Looking specifically at dementia care, once someone has received a diagnosis in a memory clinic (health care), they are often released into the wide unknown world of living with a diagnosis, but no support thereafter. Whilst some people receive medication (again, health care), what people living with dementia need is support in remaining independent and well for as long as possible. That can be achieved by having paid home care, or accessing social activities or day care centres in the communities, or having befrienders coming to the person’s home. Equally, the unpaid carer needs to be supported to live well, and be supported and considered in their own right. This might involve having a few hours of respite a week for example.
So why does not everyone get the social care they need?

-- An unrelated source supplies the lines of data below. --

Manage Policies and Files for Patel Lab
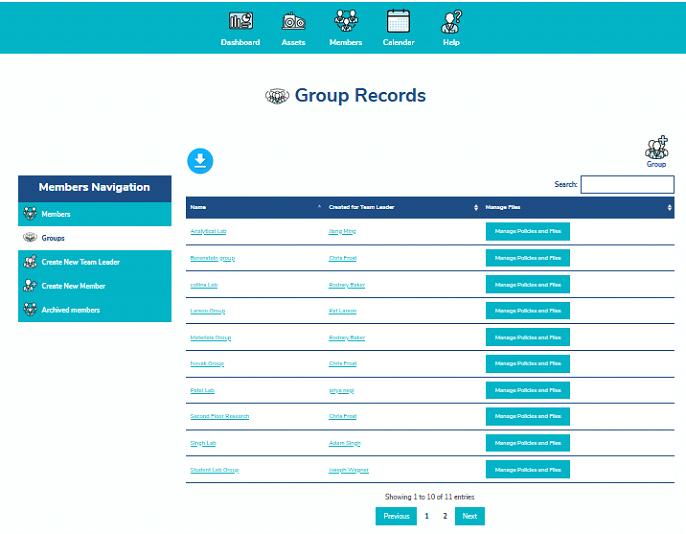 pos(527,390)
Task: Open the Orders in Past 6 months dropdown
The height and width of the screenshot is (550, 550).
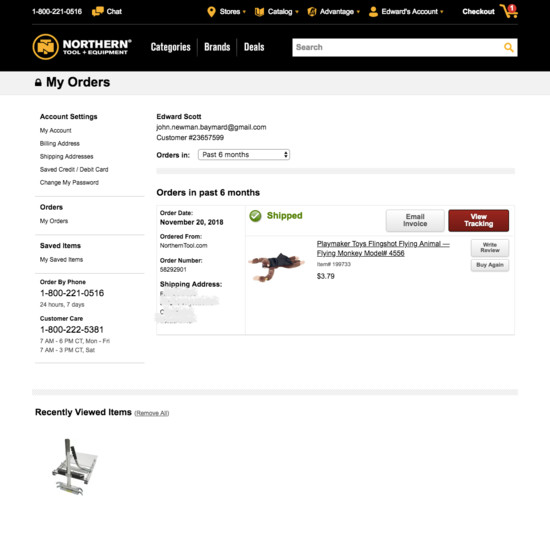Action: tap(244, 155)
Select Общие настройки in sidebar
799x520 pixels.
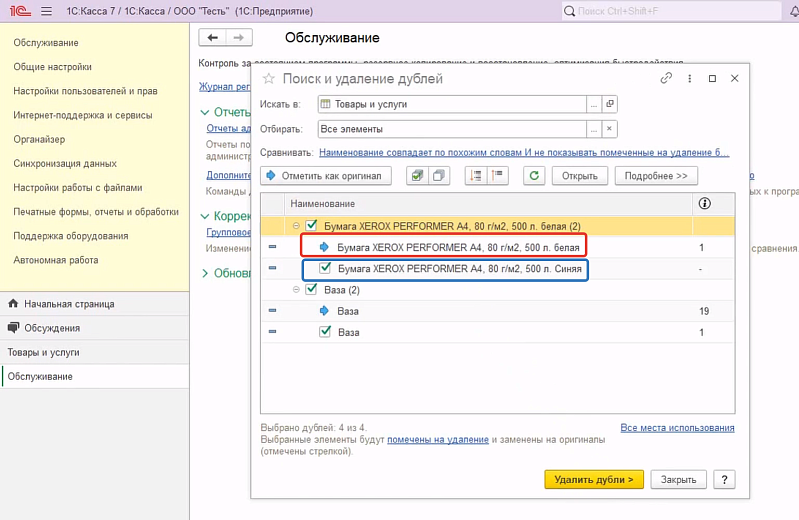[52, 67]
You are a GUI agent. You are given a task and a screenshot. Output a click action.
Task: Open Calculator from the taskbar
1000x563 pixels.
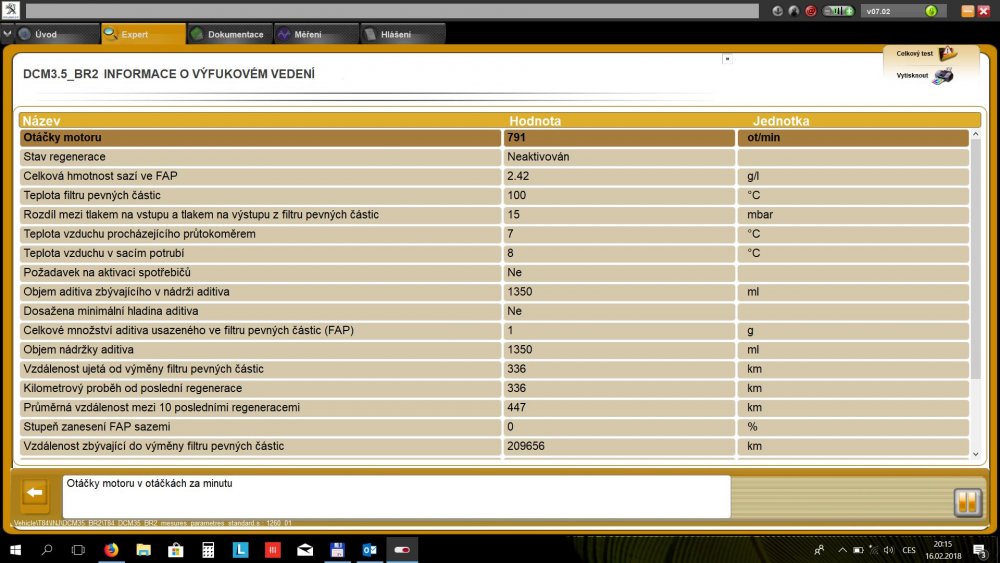[x=208, y=550]
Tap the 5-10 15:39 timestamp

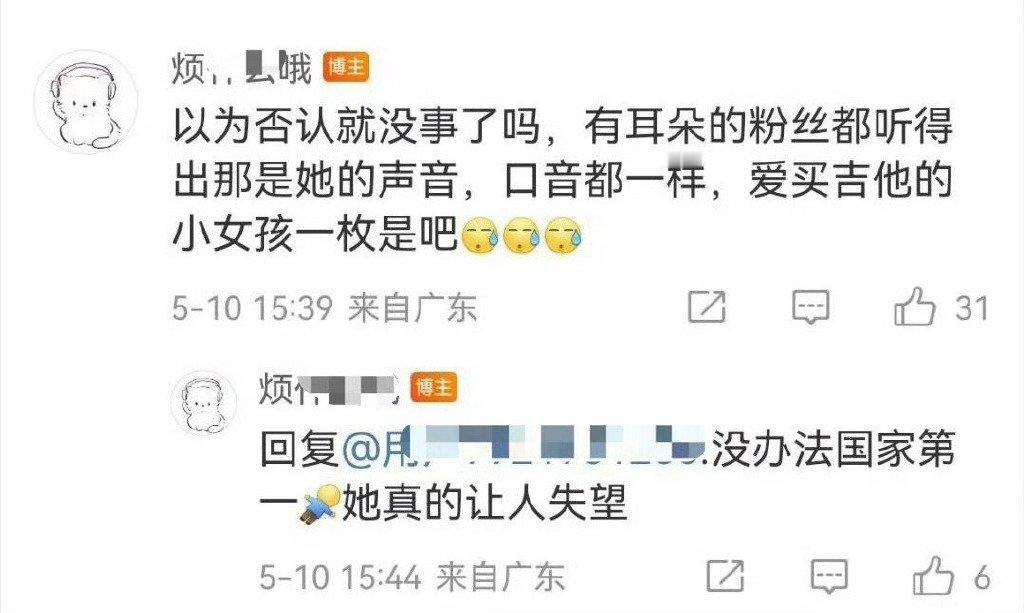pos(252,307)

There are many different reasons, enough to expand on in another lengthy blog (!). Social care is funded differently – a person with dementia might get care funded by their local council because they are below a certain pension or income level. Or, if above or if they wish to receive more than what is offered for free, they have to fund this themselves. This can be a barrier. What we found as well in my research is that people often don’t know about specific services, and how to access them. That’s when unpaid carers often come in, if they are proactive and look for services themselves. That’s not how it should be though. Once a person receives a dementia diagnosis, they should be signposted and continuously supported by social care services, where required.
To sum this up, social care is really important to support people to live well – be that in the community or in a care home. Sadly, access to social care, particularly in dementia, is not equal, and many struggle by not receiving any or only limited care. But we don’t know everything yet, and more research needs to be done, more funding needs to be invested to understand just how the social care system can be improved to provide easily accessible, and equitable, care for everyone. And then, these changes need to be made and implemented.
Dr Clarissa Giebel is a Research Fellow at the University of Liverpool and NIHR ARC North West Coast. Clarissa has been working in dementia care research for over 10 years focusing her research on helping people with dementia to live at home independently and well for longer, addressing inequalities that people with dementia and carers can face. Outside of her day work, Clarissa has also organised a local dementia network – the Liverpool Dementia & Ageing Research Forum, and has recently started her own podcast called the Ageing Scientist.